═════ Data ═════

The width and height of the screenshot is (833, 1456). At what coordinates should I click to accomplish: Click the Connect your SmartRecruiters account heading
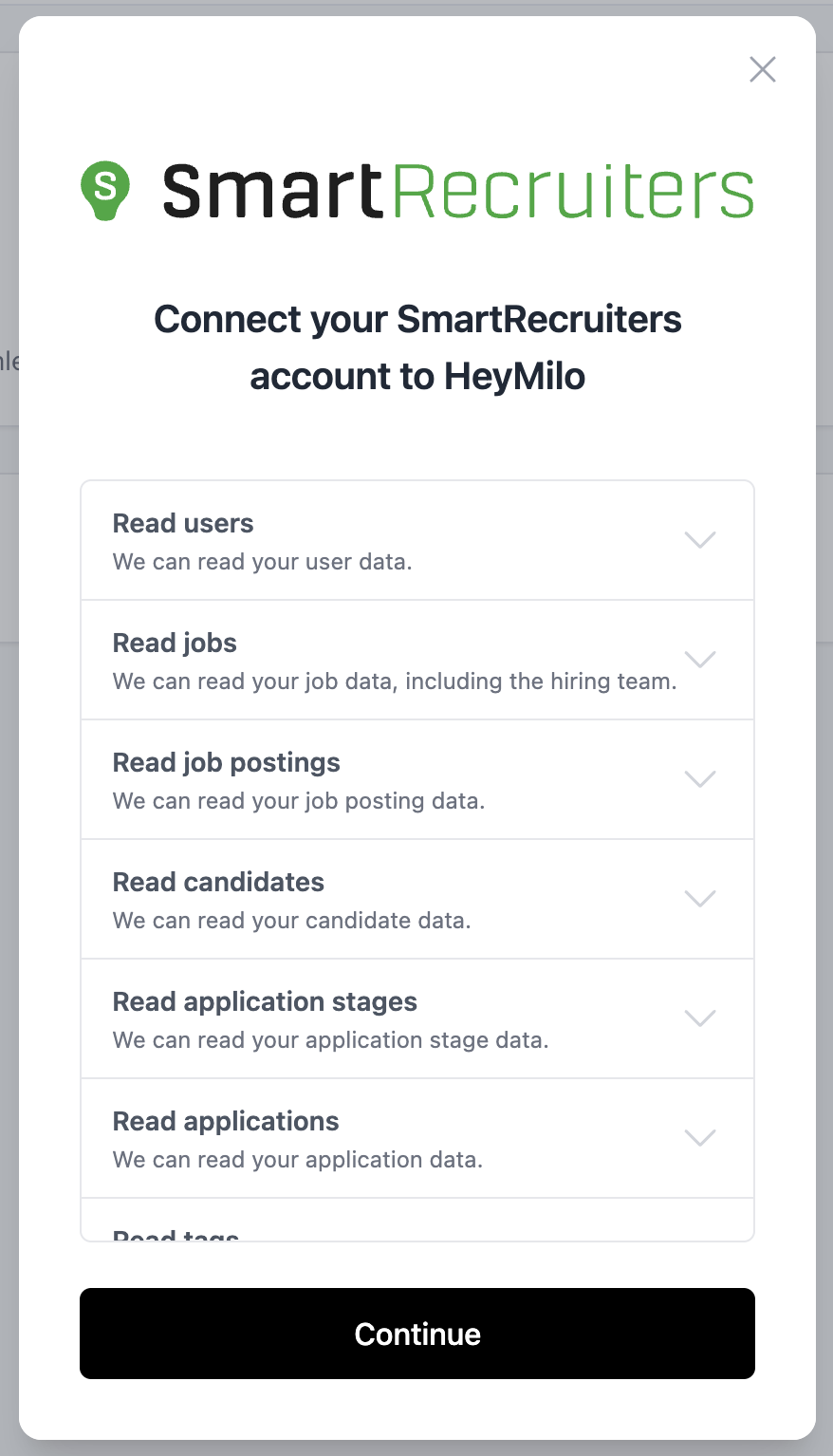tap(417, 347)
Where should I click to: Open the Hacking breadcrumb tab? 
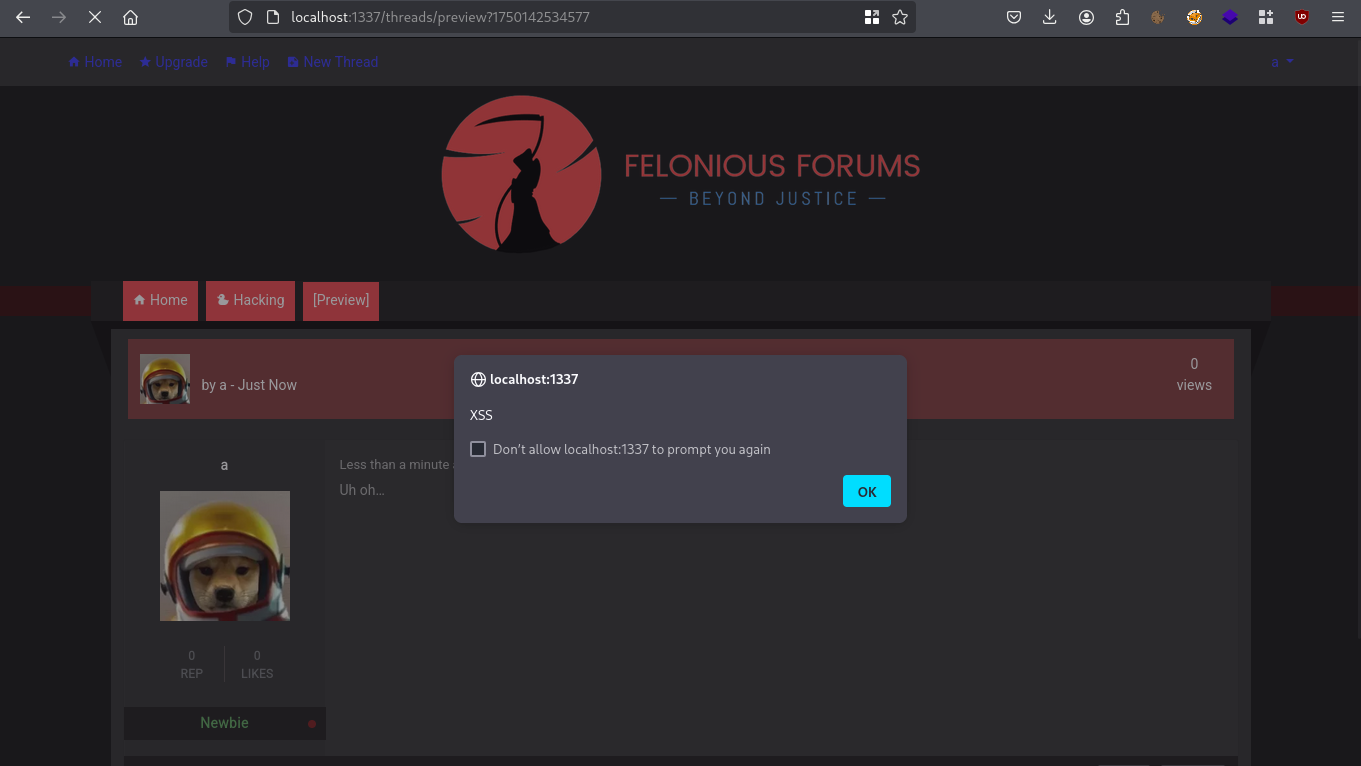coord(250,300)
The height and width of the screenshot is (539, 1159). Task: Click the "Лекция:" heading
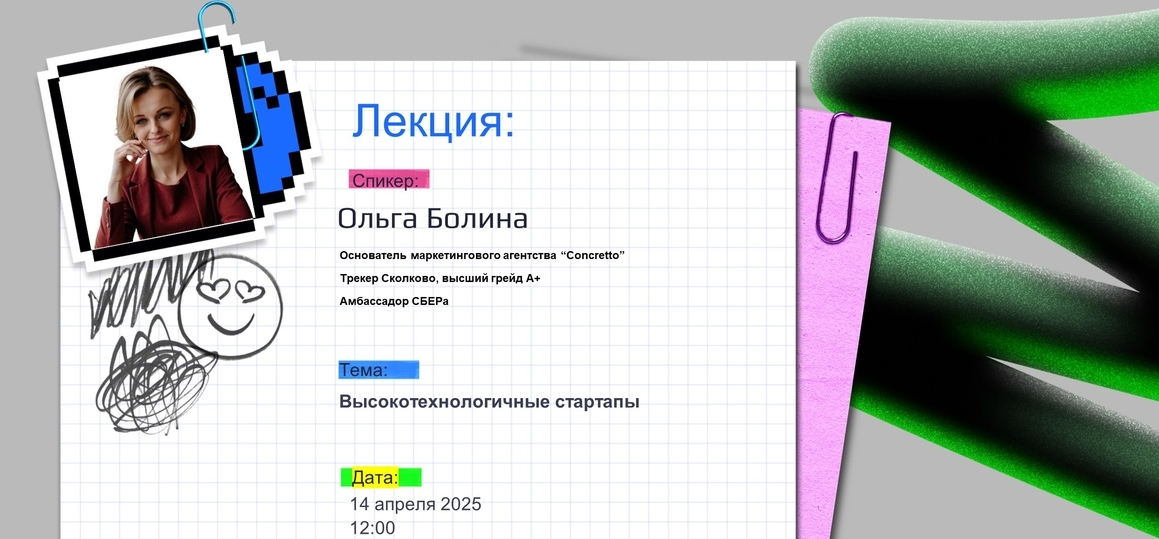[433, 121]
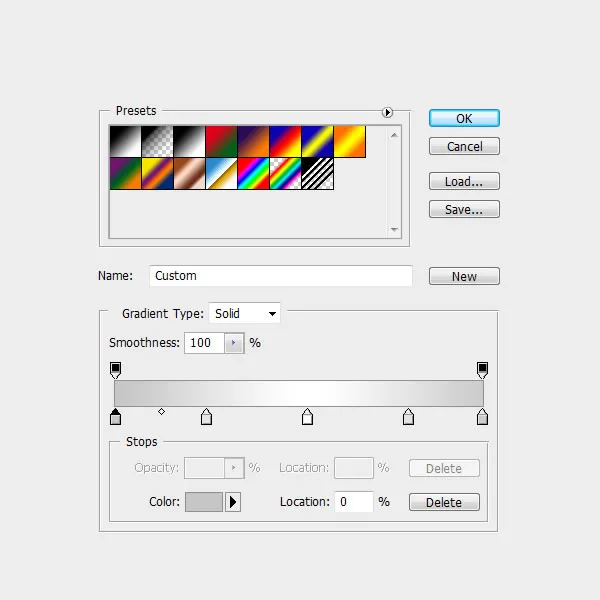600x600 pixels.
Task: Pick the orange-yellow-orange gradient preset
Action: coord(350,142)
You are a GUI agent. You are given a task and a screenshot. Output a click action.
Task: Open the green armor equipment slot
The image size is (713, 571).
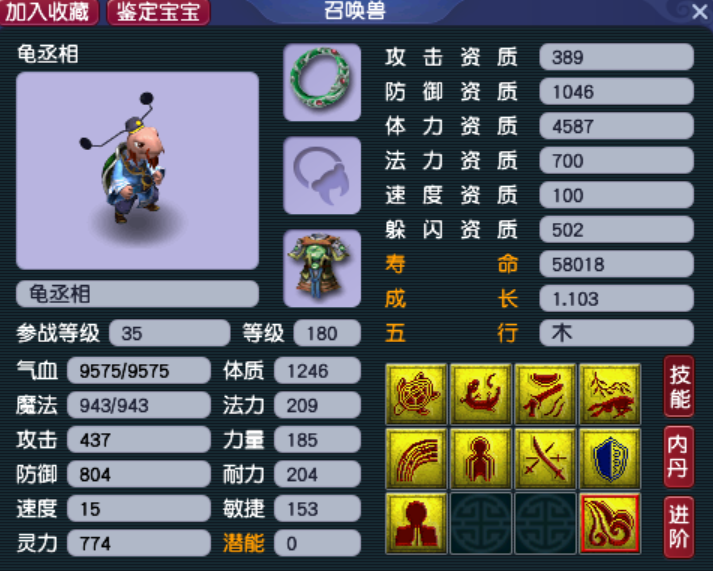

═════

**Exercise objective**
Please set the data above down exactly, with the pictures removed.

**Result for this task**
The width and height of the screenshot is (833, 1456). At what coordinates should I click to accomplish: Click the Connect your SmartRecruiters account heading
tap(417, 347)
Where should I click to: Open the Hacking breadcrumb tab? 
coord(250,300)
The height and width of the screenshot is (539, 1159). Task: Click the "Лекция:" heading
[433, 121]
600x600 pixels.
Task: Pick the orange-yellow-orange gradient preset
Action: coord(350,142)
You are a GUI agent. You are given a task and a screenshot. Output a click action.
Task: Open the green armor equipment slot
The image size is (713, 571).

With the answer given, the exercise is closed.